I'll explain the context :
I have two directories :
1-
dir1/
Student1/
homework1
homework2
Student2/
homework1
homework2
2-
dir2/
Student1/
homework1
homework2
Student3/
homework1
homework2
suppose that student1/homework1 folder contains the same data in dir1 and dir2, unlike homework2 which contains different data
the output directory should contains :
Student1
homework1 //same name , same content ==> keep one homework
homework2
homework2_dir2 //same name different content ==> _dir2
Student2
homework1
homework2
Student3
homework1
homework2
What do you think the optimal way in term of time and reliability (filenames problem, etc..) to do such kind of operation ?
Thank you ;)
PS: dir* and Student* and homework* are directories
PS2: PLEASE i am not looking to this model of answer :
loop over student
loop over student homeworks
test on homework existance
diff on homework content
if diff copy
end
end
if i have alot of student and alot of homeworks with only one difference (only one homework that differ), the script take alot of time with the above solution
Upvotes: 1
Views: 2047
Reputation: 7910
As far as I understand, you need to merge all files in two different directories into a new directory and you don't want duplicate files or folders.

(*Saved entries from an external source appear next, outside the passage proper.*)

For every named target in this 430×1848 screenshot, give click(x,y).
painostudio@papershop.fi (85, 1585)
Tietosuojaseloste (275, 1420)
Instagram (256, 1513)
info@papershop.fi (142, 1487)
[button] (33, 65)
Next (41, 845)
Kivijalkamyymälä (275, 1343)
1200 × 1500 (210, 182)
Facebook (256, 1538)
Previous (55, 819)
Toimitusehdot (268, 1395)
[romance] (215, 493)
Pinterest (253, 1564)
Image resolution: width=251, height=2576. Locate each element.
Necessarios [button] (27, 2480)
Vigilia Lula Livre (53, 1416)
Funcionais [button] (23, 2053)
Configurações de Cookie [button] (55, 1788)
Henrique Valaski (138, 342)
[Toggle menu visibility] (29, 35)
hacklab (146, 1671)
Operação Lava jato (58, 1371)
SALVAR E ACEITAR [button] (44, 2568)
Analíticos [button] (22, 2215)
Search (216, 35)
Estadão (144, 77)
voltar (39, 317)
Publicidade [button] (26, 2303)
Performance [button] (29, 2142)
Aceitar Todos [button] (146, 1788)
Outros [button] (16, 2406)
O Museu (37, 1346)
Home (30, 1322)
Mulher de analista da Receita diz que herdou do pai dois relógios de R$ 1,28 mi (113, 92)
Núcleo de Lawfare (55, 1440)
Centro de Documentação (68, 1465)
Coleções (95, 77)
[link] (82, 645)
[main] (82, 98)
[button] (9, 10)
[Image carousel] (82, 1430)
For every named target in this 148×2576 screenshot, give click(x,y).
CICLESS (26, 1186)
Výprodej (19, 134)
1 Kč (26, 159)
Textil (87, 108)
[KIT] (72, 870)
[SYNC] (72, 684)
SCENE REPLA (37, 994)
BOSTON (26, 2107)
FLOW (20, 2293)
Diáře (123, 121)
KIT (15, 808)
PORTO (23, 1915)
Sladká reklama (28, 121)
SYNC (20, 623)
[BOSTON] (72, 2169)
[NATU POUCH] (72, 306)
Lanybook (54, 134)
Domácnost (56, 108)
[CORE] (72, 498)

Let's say you want to merge them into 'merged' directory.
You can do this:
rsync -hrv /dir1 /merged/
rsync -hrv /dir2 /merged/
All files in the /dir1 folder will be copied into /merged folder, then the same process will work for /dir2 folder.
Upvotes: 0
Reputation: 1868
Assuming that dir1 and dir2 are relative paths with no directories (i.e. no slashes in dir1 or dir2):
dir1=dir1
dir2=dir2
cd $dir1
BASEDIR=$(pwd)
for studentdir in *
cd $BASEDIR/$studentdir
do
for homeworkdir in *
cd $BASEDIR/$studentdir/$homeworkdir
do
for workfile in *
do
if cmp $workfile ${CMPDIR}/${studentdir}/${homeworkdir}/${workfile} 2>&1 >/dev/null
then
altdir=../${studentdir}_${dir2}
mkdir ../${altdir}
ln ${CMPDIR}/${studentdir}/${homeworkdir}/${workfile} ${altdir}
fi
done
done
done
I haven't tried this - there may be some typos.
In dir1, recurse into each student folder, and in each student folder into each homework directory.
In each homework directory, use cmp
on each file to check whether it is byte identical with the matching file in the dir2 subtree.
If different, create an alternate homework directory in the student directory, and link (ln
) the different file in to the alternate directory.
cmp
is faster than diff
; ln
is faster than cp
.
That's all, folks.
Upvotes: 1
Reputation: 242423
I'm not sure it's faster than your solution, as you didn't post it.
#!/bin/bash
mkdir output
cp -r dir1/* output
cd dir2
for student in Student* ; do
(
cd $student
out_path=../../output/$student
[[ -d $out_path ]] || mkdir $out_path
for file in * ; do
if [[ -f $out_path/$file ]] ; then
diff -q $file $out_path/$file \
|| cp $file $out_path/$file'_dir2'
else
cp $file $out_path/$student
fi
done
)
done
Upvotes: 0